An abdominal aortic aneurysm (AAA) is a bulge or swelling in the aorta, the main blood vessel that runs from the heart down through the chest and tummy.

Symptoms and Signs

Although 80% of 5-cm infrarenal aneurysms are palpable on routine physical examination, most aneurysms are discovered on ultrasound or CT imag­ing as part of a screening program or during the evaluation of unrelated abdominal symptoms.

Aneurysmal expansion may be accompanied by pain that is mild to severe midabdominal discomfort often radiating to the lower back. The pain may be constant or intermittent and is exacerbated by even gentle pressure on the aneurysm sack. Pain may also accompany inflammatory aneurysms.
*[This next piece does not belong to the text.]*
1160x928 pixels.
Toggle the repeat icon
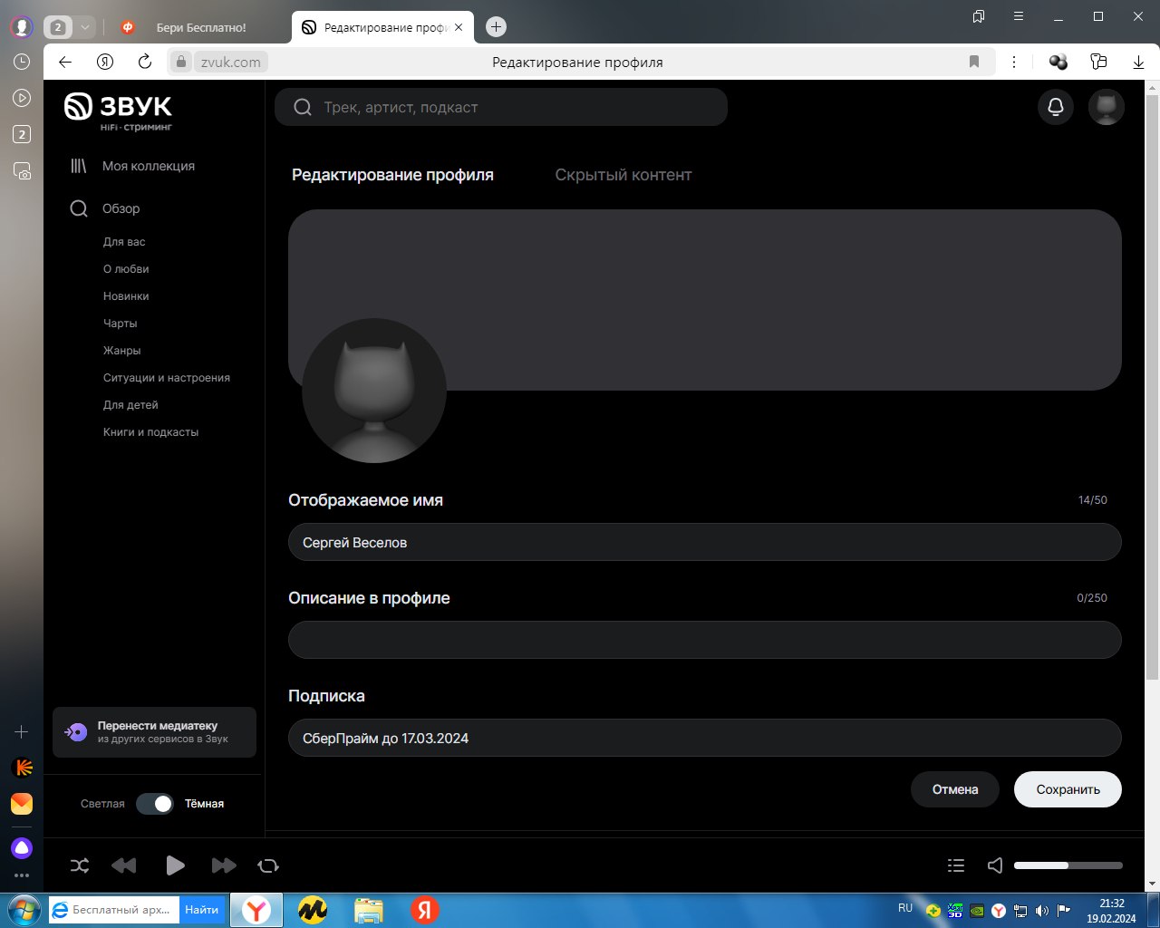tap(268, 865)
Most aneurysms have a thick layer of thrombus lining the aneurysmal sac, but embolization to the lower extremities is rarely seen.
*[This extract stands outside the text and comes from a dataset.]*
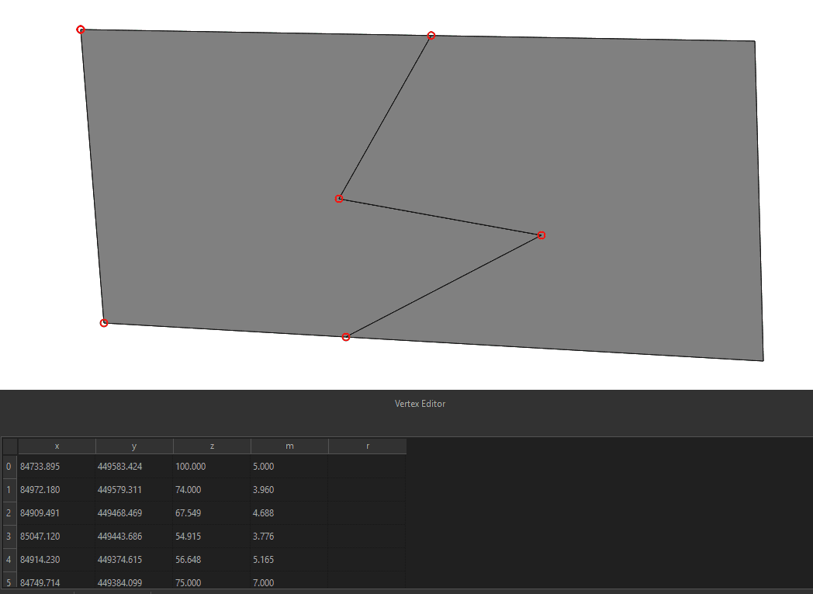Click the bottom-left red vertex marker
This screenshot has height=594, width=813.
(x=103, y=322)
The sudden escape of blood into the retro­peritoneal space causes severe pain, a palpable abdominal mass, and hypotension. Free rupture into the peritoneal cavity is a lethal event.


Abdominal ultrasonography is the diagnostic study of choice for initial screening for the presence of an aneu­rysm. In approximately three-quarters of patients with aneurysms, curvilinear calcifications outlining portions of the aneurysm wall may be visible on plain films of the abdomen or back. CT scans provide a more reliable assess­ment of aneurysm diameter and should be done when the aneurysm nears the diameter threshold (5.5 cm) for treat­ment. Contrast-enhanced CT scans show the arteries above and below the aneurysm. The visualization of this vascula­ture is essential for planning repair.
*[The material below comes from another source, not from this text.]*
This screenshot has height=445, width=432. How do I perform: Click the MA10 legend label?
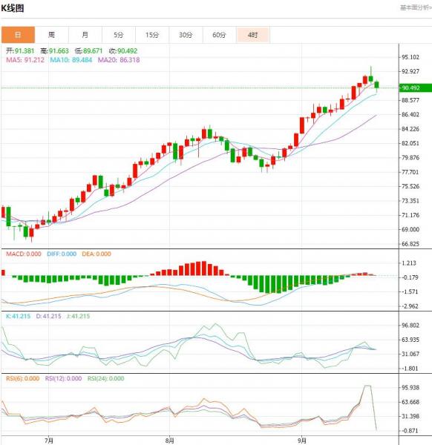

Once an aneurysm is identified, routine follow-up with ultrasound will determine size and growth rate. The fre­quency of imaging depends on aneurysm size ranging from every 2 years for aneurysms smaller than 4 cm to every 6 months for aneurysms at or approaching 5 cm. When an aneurysm measures approximately 5 cm, a CTA with contrast should be done to more accurately assess the size of the aneurysm and define the anatomy.


Elective Repair

In general, elective repair is indicated for aortic aneurysms larger than 5.5 cm in diameter or aneurysms that have undergone rapid expansion (more than 0.5 cm in 6 months). Symptoms such as pain or tenderness may indi­cate impending rupture and require urgent repair regard­less of the aneurysm’s diameter.


Aneurysmal Rupture

A ruptured aneurysm is a lethal event. Approximately half the patients exsanguinate prior to reaching a hospital. In the remainder, bleeding may be temporarily contained in the retroperitoneum (contained rupture), allowing the patient to undergo emergent surgery. However, only half of those patients will survive. Endovascular repair is available for ruptured aneurysm treatment in most major vascular cen­ters, with the results offering some improvement over open repair for these critically ill patients.